**WHAT YOU ARE ASKED TO DO**
Where the listing below reaches the line containing "You are a GUI agent. The screenshot is 2560×1440.", start writing out lines exactly, and stop once the line containing "О сайте (1538, 15)" has been written.

**SUPPLIED MATERIAL**
"""

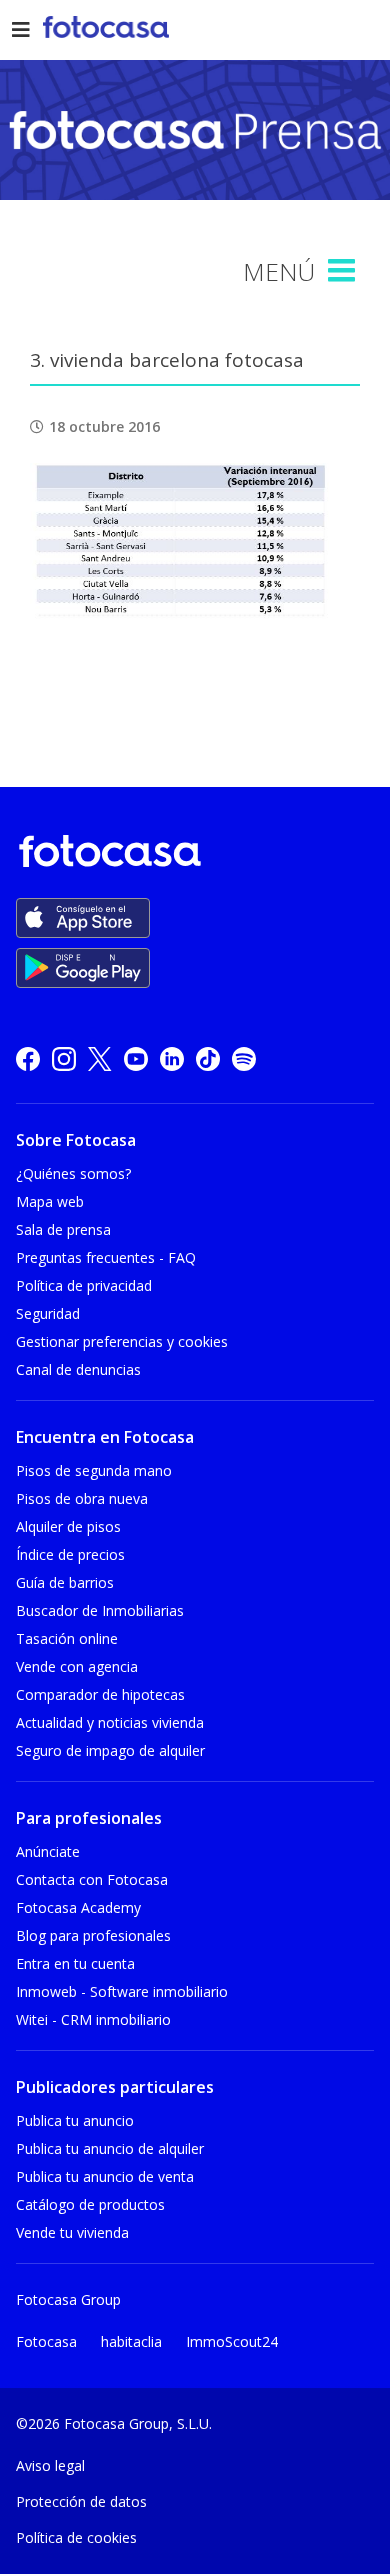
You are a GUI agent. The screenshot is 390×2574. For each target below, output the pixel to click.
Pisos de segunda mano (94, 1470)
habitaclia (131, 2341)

"""
"""

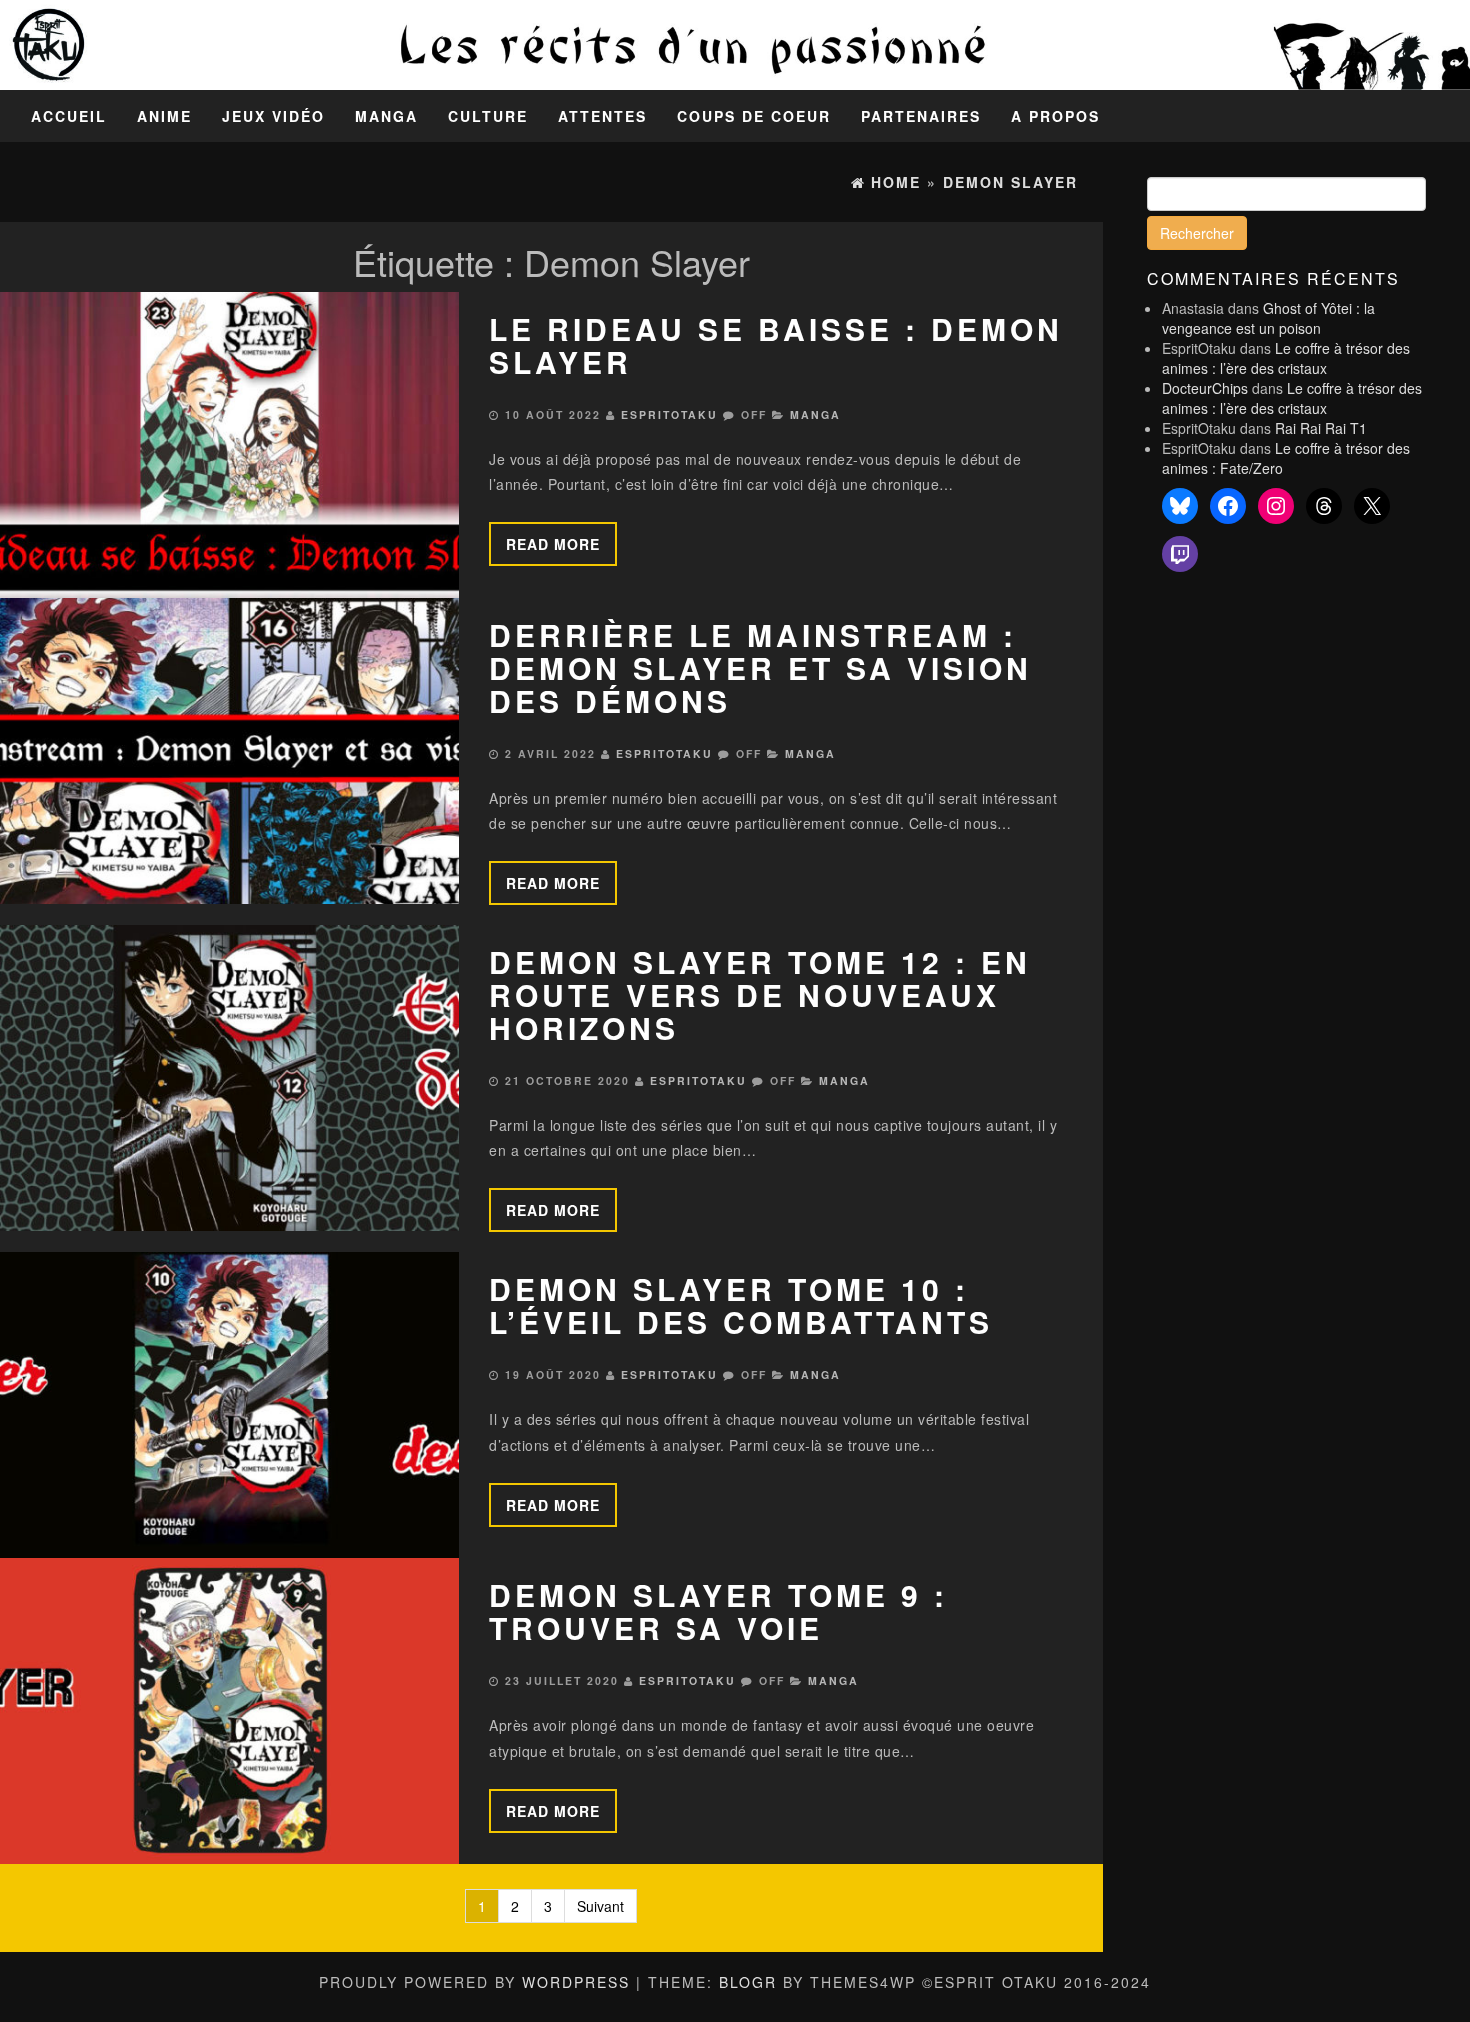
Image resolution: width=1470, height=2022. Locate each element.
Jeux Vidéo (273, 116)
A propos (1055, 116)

"""
"""

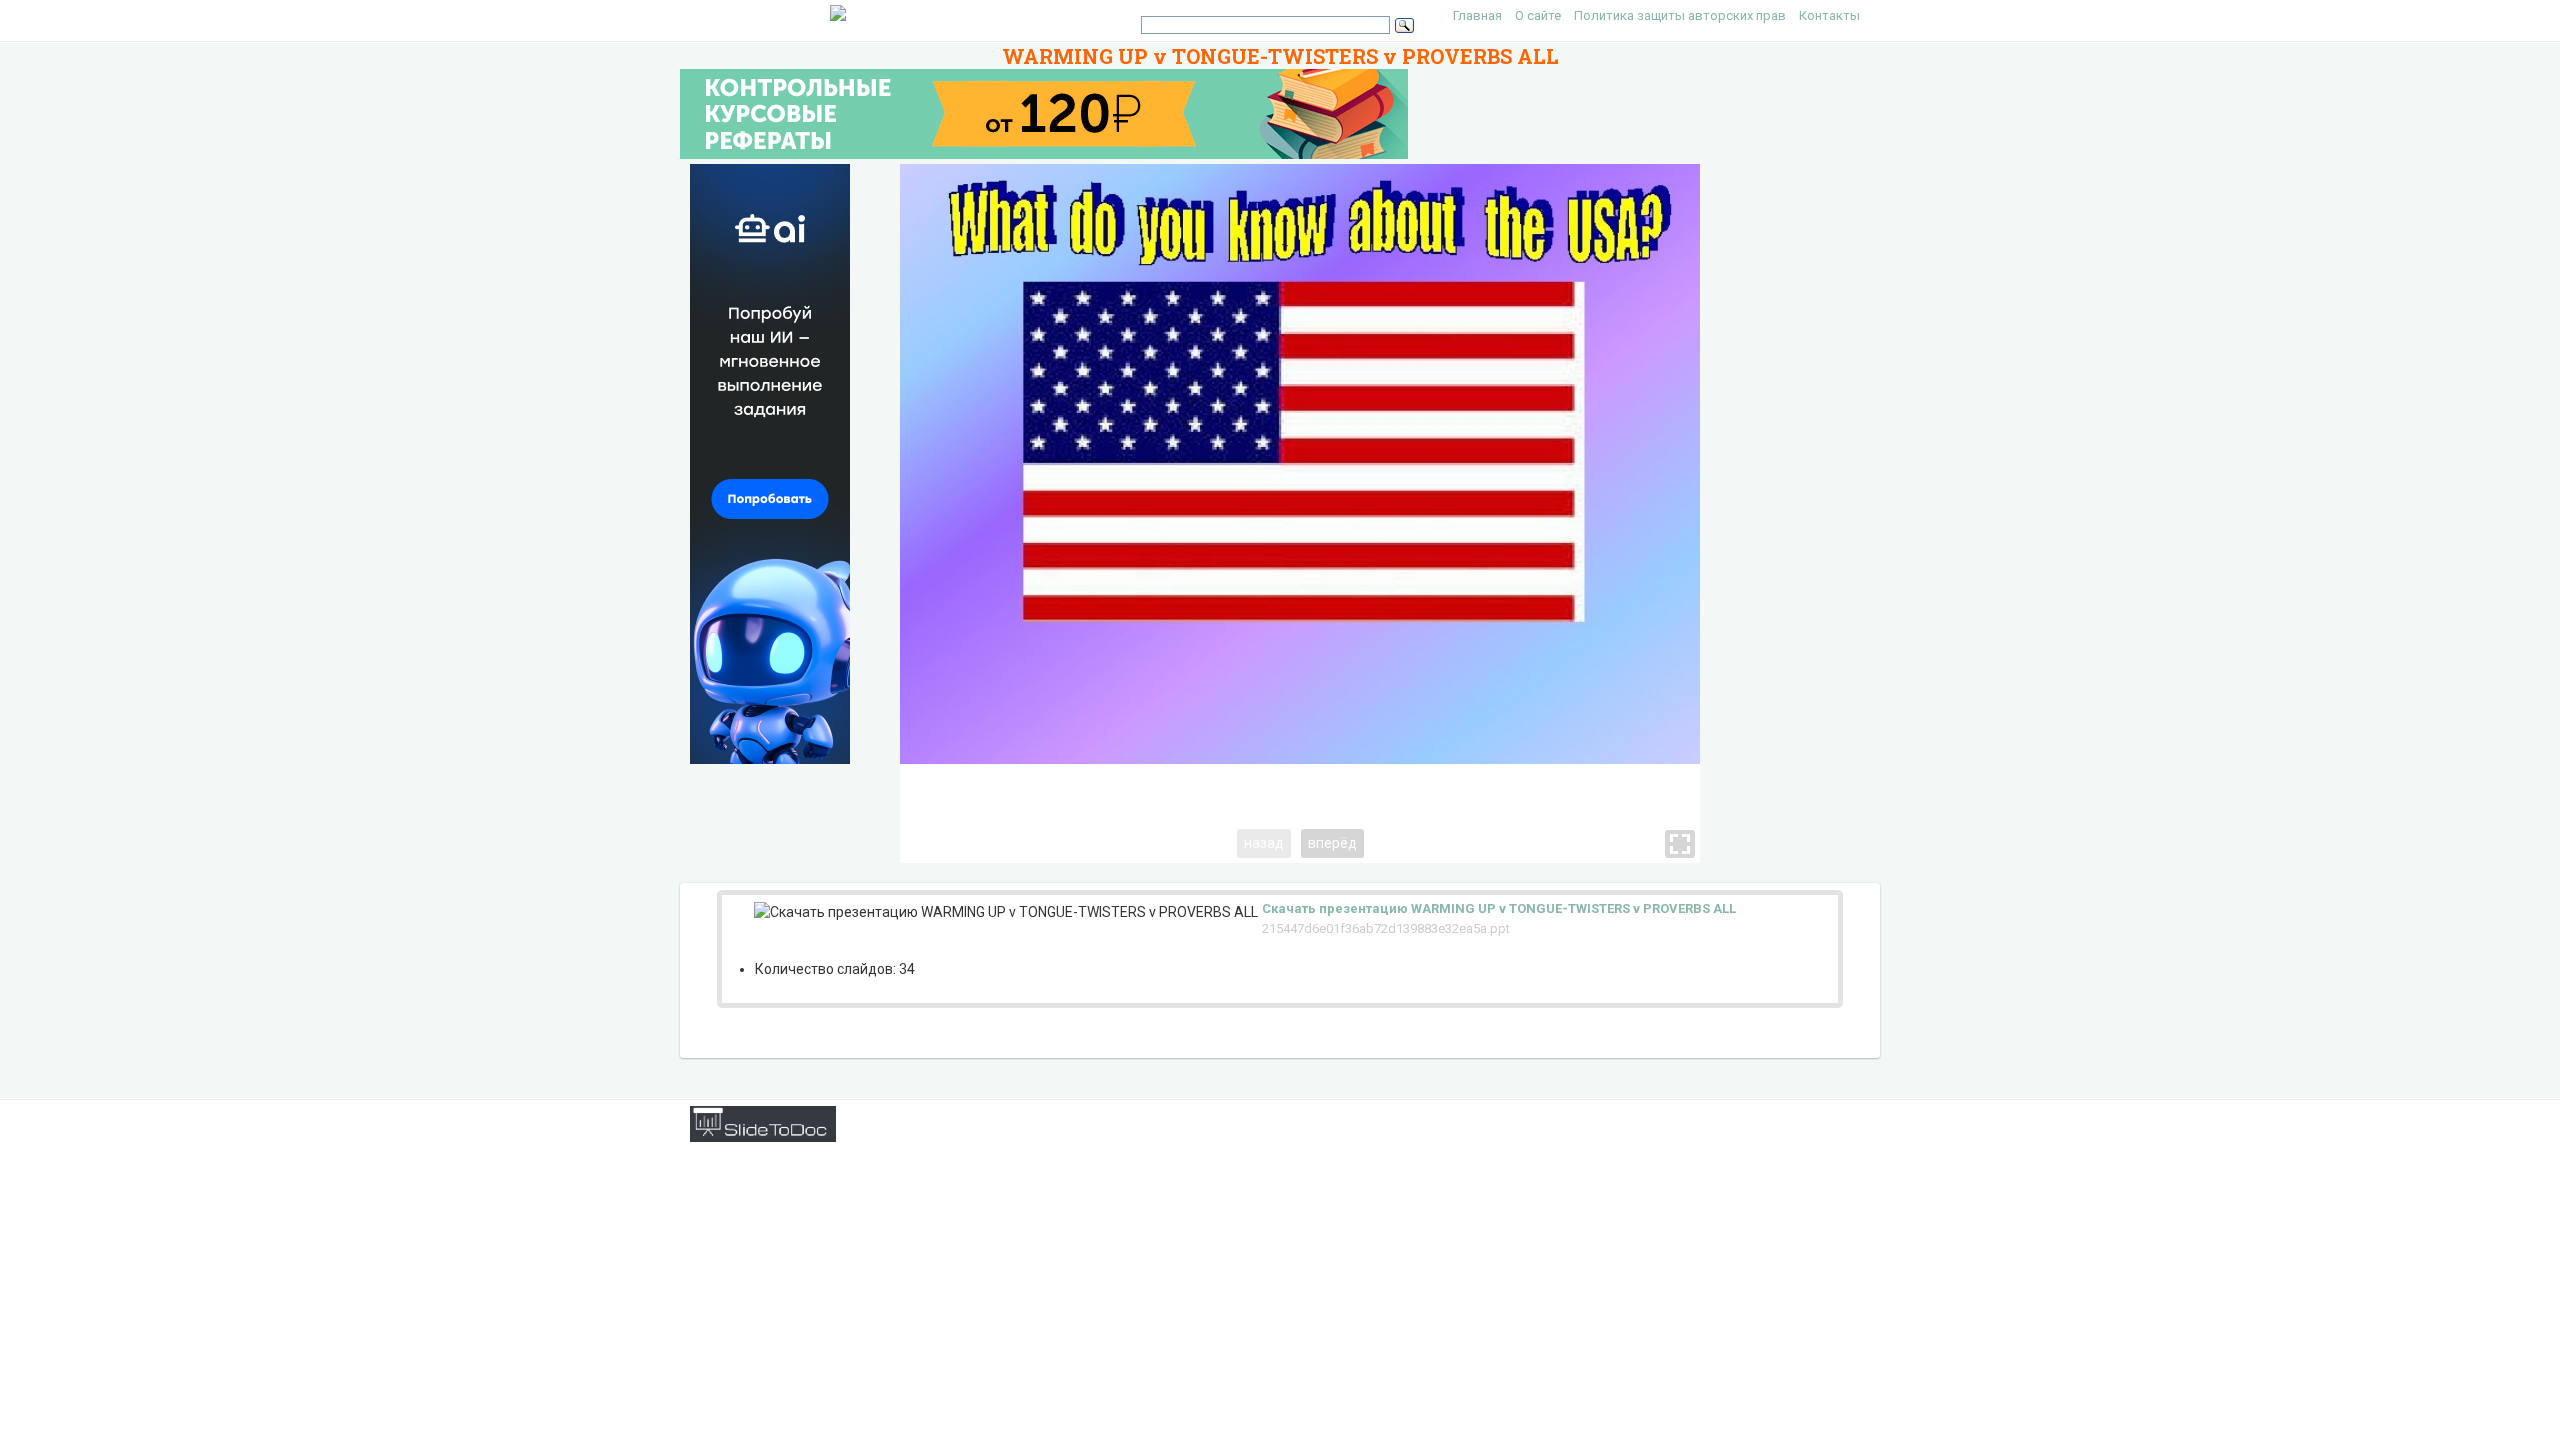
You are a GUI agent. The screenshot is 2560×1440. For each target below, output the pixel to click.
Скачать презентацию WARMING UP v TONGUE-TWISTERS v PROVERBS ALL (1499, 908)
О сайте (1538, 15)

"""

**ANSWER TO THIS PROBLEM**
You are a GUI agent. The screenshot is 2560×1440. For each target below, output the pixel to click.
Скачать презентацию WARMING UP v TONGUE-TWISTERS v PROVERBS ALL (1499, 908)
О сайте (1538, 15)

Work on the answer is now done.